The library logging level can be configured like this:
import logging
logging.basicConfig()
logging.getLogger("faster_whisper").setLevel(logging.DEBUG)
See more model and transcription options in the WhisperModel
class implementation.
Here is a non exhaustive list of open-source projects using faster-whisper. Feel free to add your project to the list!
- faster-whisper-server is an OpenAI compatible server using
faster-whisper
. It's easily deployable with Docker, works with OpenAI SDKs/CLI, supports streaming, and live transcription. - WhisperX is an award-winning Python library that offers speaker diarization and accurate word-level timestamps using wav2vec2 alignment
- whisper-ctranslate2 is a command line client based on faster-whisper and compatible with the original client from openai/whisper.
- whisper-diarize is a speaker diarization tool that is based on faster-whisper and NVIDIA NeMo.
- whisper-standalone-win Standalone CLI executables of faster-whisper for Windows, Linux & macOS.
- asr-sd-pipeline provides a scalable, modular, end to end multi-speaker speech to text solution implemented using AzureML pipelines.

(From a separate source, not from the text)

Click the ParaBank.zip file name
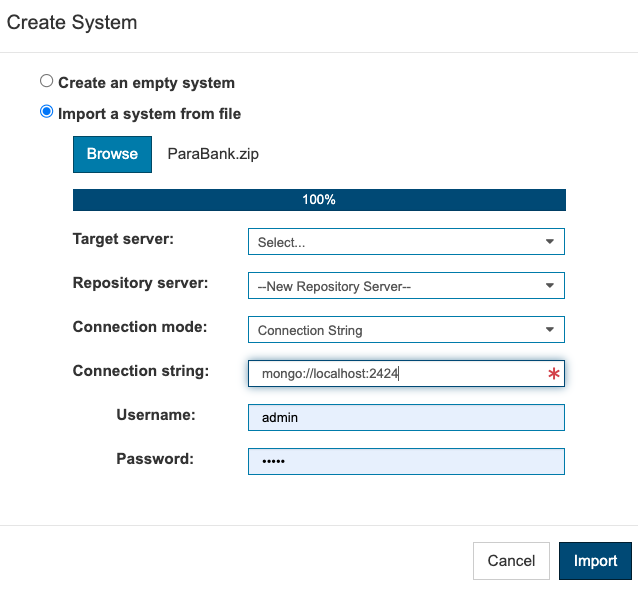 213,154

- Open-Lyrics is a Python library that transcribes voice files using faster-whisper, and translates/polishes the resulting text into
.lrc
files in the desired language using OpenAI-GPT. - wscribe is a flexible transcript generation tool supporting faster-whisper, it can export word level transcript and the exported transcript then can be edited with wscribe-editor
- aTrain is a graphical user interface implementation of faster-whisper developed at the BANDAS-Center at the University of Graz for transcription and diarization in Windows (Windows Store App) and Linux.
- Whisper-Streaming implements real-time mode for offline Whisper-like speech-to-text models with faster-whisper as the most recommended back-end. It implements a streaming policy with self-adaptive latency based on the actual source complexity, and demonstrates the state of the art.

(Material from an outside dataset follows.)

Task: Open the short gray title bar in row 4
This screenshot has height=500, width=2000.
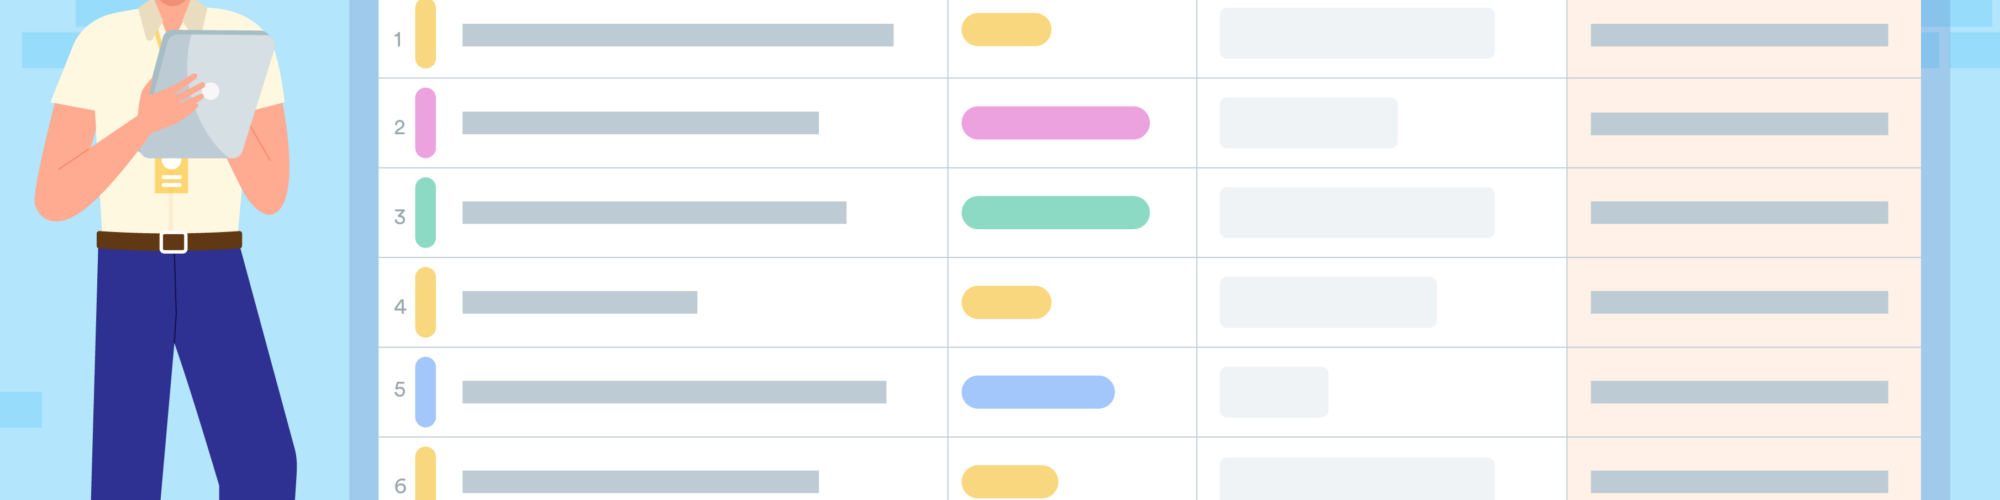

- WhisperLive is a nearly-live implementation of OpenAI's Whisper which uses faster-whisper as the backend to transcribe audio in real-time.
- Faster-Whisper-Transcriber is a simple but reliable voice transcriber that provides a user-friendly interface.
When loading a model from its size such as WhisperModel("large-v3")
, the corresponding CTranslate2 model is automatically downloaded from the Hugging Face Hub.
We also provide a script to convert any Whisper models compatible with the Transformers library. They could be the original OpenAI models or user fine-tuned models.
For example the command below converts the original "large-v3" Whisper model and saves the weights in FP16:
pip install transformers[torch]>=4.23
ct2-transformers-converter --model openai/whisper-large-v3 --output_dir whisper-large-v3-ct2
--copy_files tokenizer.json preprocessor_config.json --quantization float16
- The option
--model
accepts a model name on the Hub or a path to a model directory. - If the option
--copy_files tokenizer.json
is not used, the tokenizer configuration is automatically downloaded when the model is loaded later.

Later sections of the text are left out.